§ Source records:

◇ ◇ ◇

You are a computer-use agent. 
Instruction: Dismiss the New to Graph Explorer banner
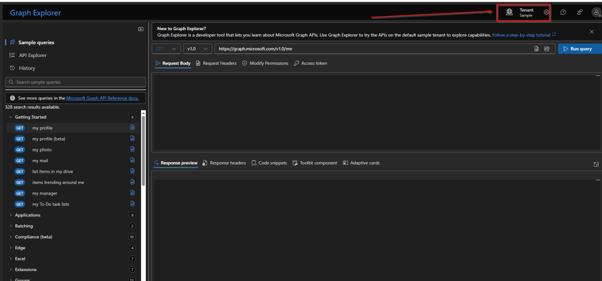[591, 32]
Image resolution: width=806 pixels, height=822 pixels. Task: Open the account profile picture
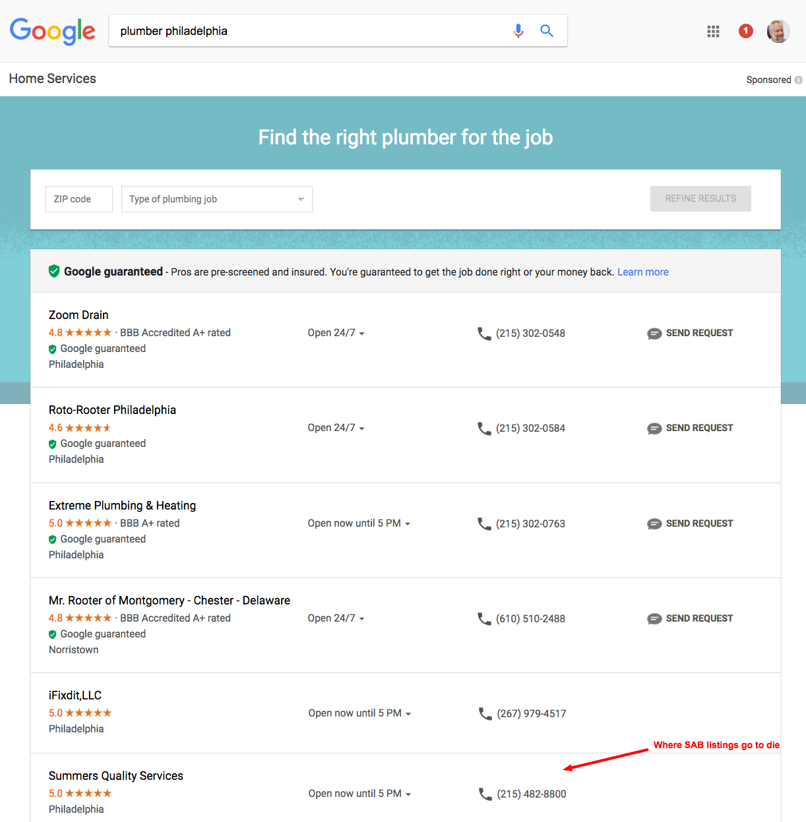(x=778, y=31)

◇ ◇ ◇

§ Exercise goal:
Set down the entries above again exactly, minus any image.

§ Solution to this problem:
You are a computer-use agent. 
Instruction: Dismiss the New to Graph Explorer banner
[591, 32]
Image resolution: width=806 pixels, height=822 pixels. Task: Open the account profile picture
(x=778, y=31)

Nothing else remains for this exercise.